TASK ITEM = In your copy, drop the images and return each record exactly as it stands.

INPUT RECORDS START

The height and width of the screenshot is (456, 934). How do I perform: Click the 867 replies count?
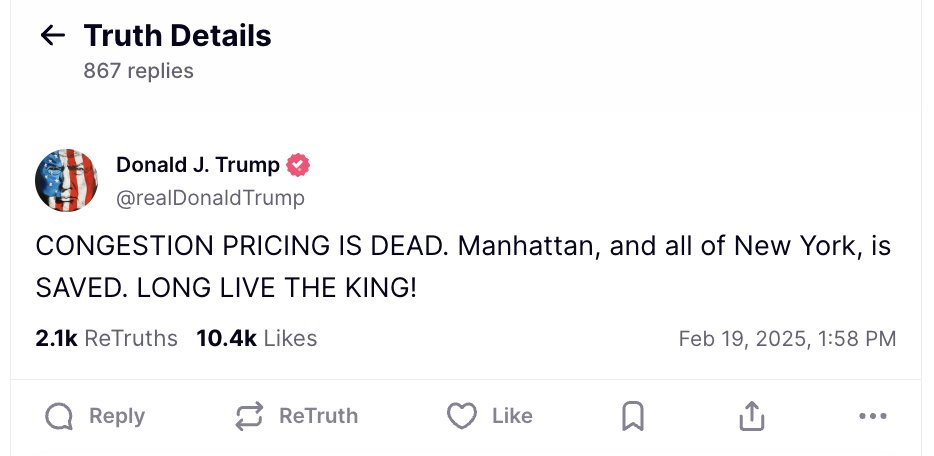pos(139,71)
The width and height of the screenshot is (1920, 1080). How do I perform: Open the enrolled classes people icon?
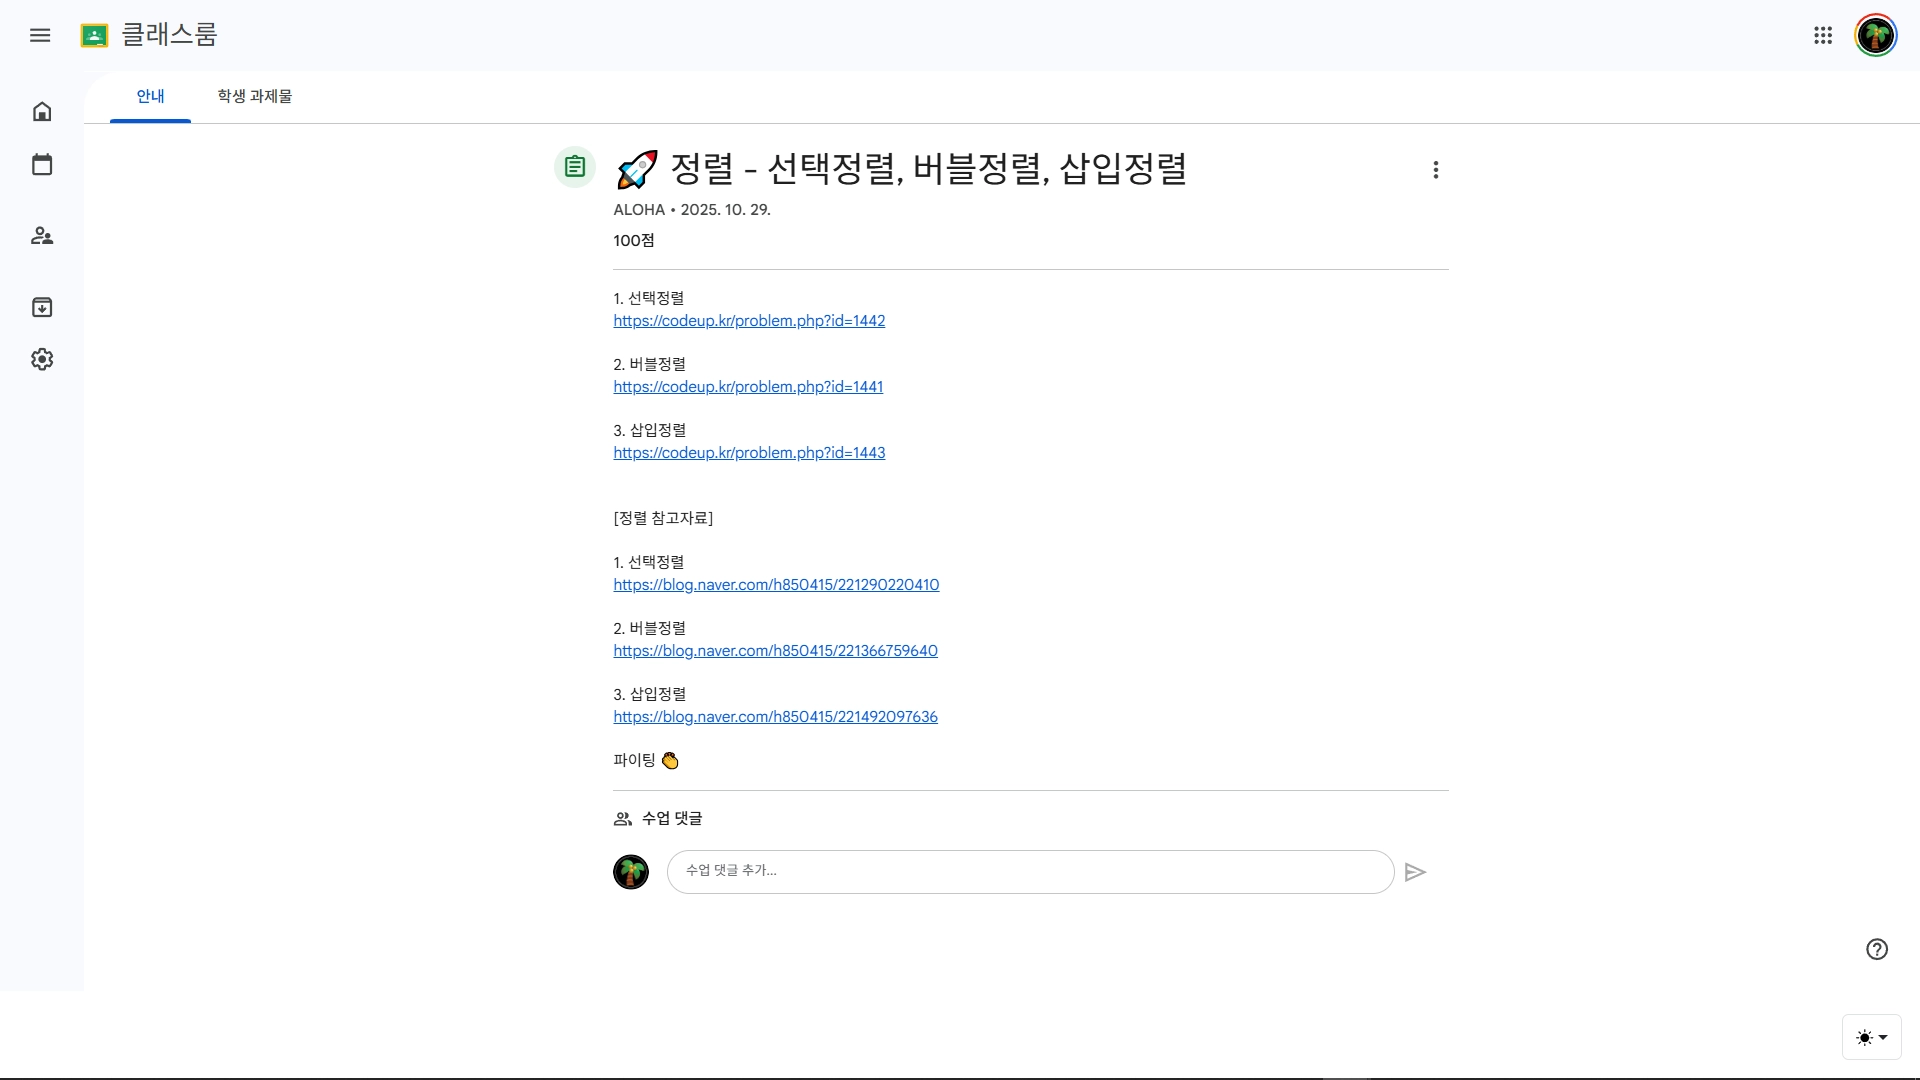point(42,236)
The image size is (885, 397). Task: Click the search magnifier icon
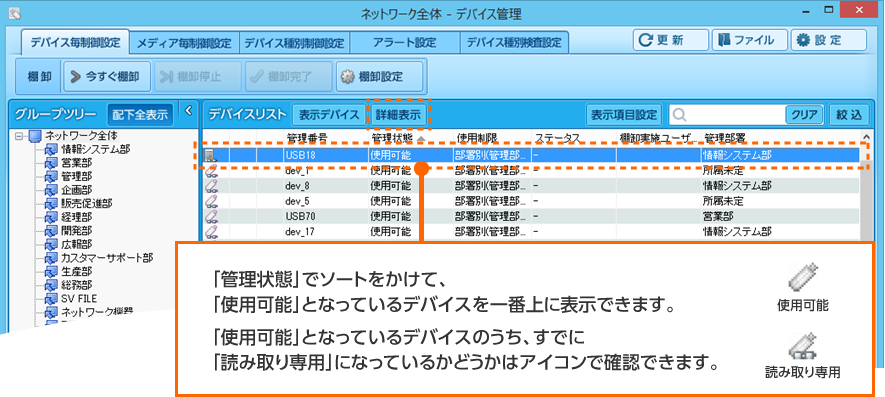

INPUT RECORDS END

SOLUTION BELOW =
The height and width of the screenshot is (456, 934). How do I perform: Click the 867 replies count?
pos(139,71)
The width and height of the screenshot is (1920, 1080). How do I perform: Open the enrolled classes people icon?
point(42,236)
The image size is (885, 397). Task: Click the search magnifier icon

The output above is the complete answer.